“We're looking forward to a close tussle with Ngatapa and seeing whether Jarrod Renouf can back up against a quality bowling attack,” he said.
“Matt Jefferd makes his return for us and with Jason Lines unavailable, there's an opportunity for someone else to step up with the new ball.
“We have depth but we'll need to bowl and field well as a unit to restrict Grant Walsh, Ryan West and last week's hero Charles Morrison, who carried his bat for 68 in the Caps' three-wicket win against Horouta Te Waka.
“Playing against the father-son Hurlstone pairing of Chris and Luke will be special, too.”
Both West and Walsh have made two 50s this season. Jefferd is a good, solid all-rounder.
Ngatapa skipper Mike Gibson has identified one work-on for his posse: ‘The catching was poor last week, but our boys will go out and enjoy their cricket against good opposition.”
Walsh and West are placed at fourth and fifth respectively on the bowlers' leaderboard but Rawhiti Legal OBR (19pts) want the grade's No.1 bowler to fire them to victory over The Waka on HBR 4 under umpire Gary Coutts.
Tall left-armer Reynolds has taken 20 wickets in just seven games at an average of seven runs a wicket, and he is a thoughtful operator.
OBR captain Craig Christophers will also have a powerful striker of the ball, gloveman Thom Berry, and medium-pace bowling all-rounder Phil Viljoen senior back on deck.
Around experienced players such as these, and with Gisborne Boys' High School's player-stocks such that Ben Langford and Zyden Worsnop can be released to assist OBR, keen cricketers thrive.
Horouta captain Mel Knight has local cricket's newest century-maker, Grace Kuil (105 for the Tairawhiti Women's Cricket Club against the GBHS Life Guards in the Wednesday night Challenge Cup) in her batting line-up, alongside Aman Kamboj.
Off-spinner Knight and left-arm orthodox spinner Clarence Campbell both have 10 wickets apiece for what is a settled, well-organised side.
Knight said: “We have plenty of bowling options; it'll be key to set the right fields and bowl to those, because we know that OBR have a strong top-order.

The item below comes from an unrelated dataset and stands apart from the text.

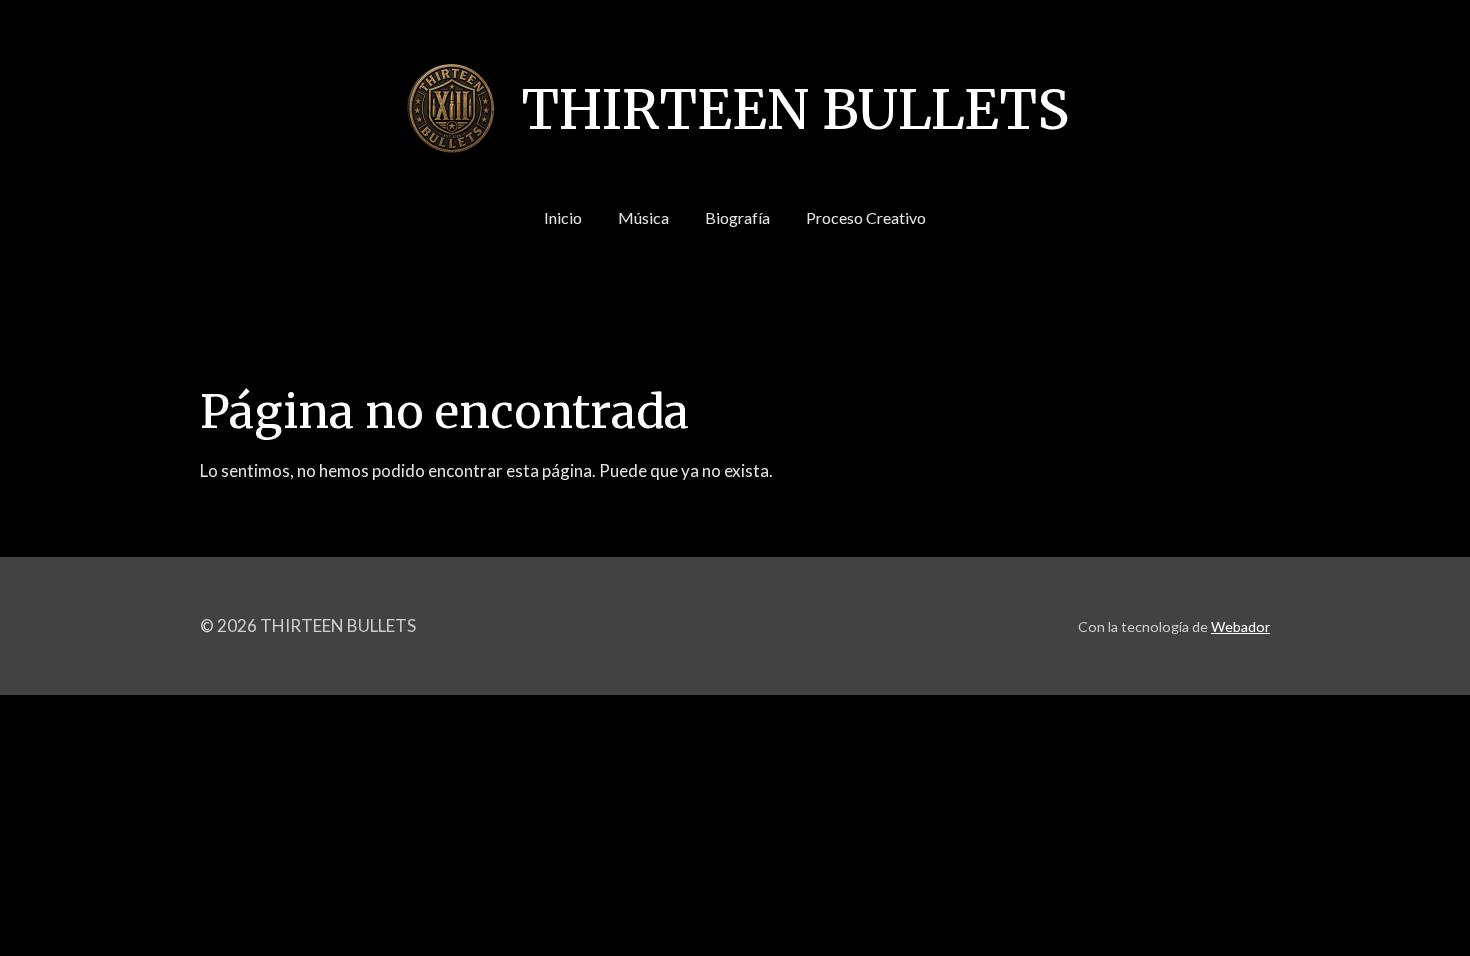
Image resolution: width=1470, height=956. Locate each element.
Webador (1240, 626)
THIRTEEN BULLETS (795, 110)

“When we bat, partnerships will be required and we'll probably need someone in the top five to score big runs.”
GBHS captain George Gillies may or may not know that the Achilles heel of many local teams, past and present, has been batting: not enough runs to defend, too many runs to chase. Poor shot-selection, technique, placement and game-sense with the bat cripples teams that can bowl and field well.
In tomorrow's all-schoolboy derby on the practice wicket, batsmen out to prove that Challenge Cup form can be carried over to senior club cricket, will have their chance to do that.
Gillies (59 not out for the Blues and Royals), Dylan Torrie (65 for the Life Guards) and wicketkeeper Kavindu Withanage (50 not-out) were all good value midweek. They now face a Campion team under Hamish Swann, who made 47 from No.1 against HSOB Presidents last week. Rhys Grogan has come back from injury, and Charlie Whitfield is a promising young cricketer.
Grogan, in Round 7, was the leading wicket-taker in the competition with 14 wickets, having taken 3-12 from six overs in the four-run win to the college on December 11, 2021 — the teams' last meeting.
Swann means business: “We work well as a team, enjoy our cricket and look forward to it each week.
“And I think we'll take some catches early on tomorrow.”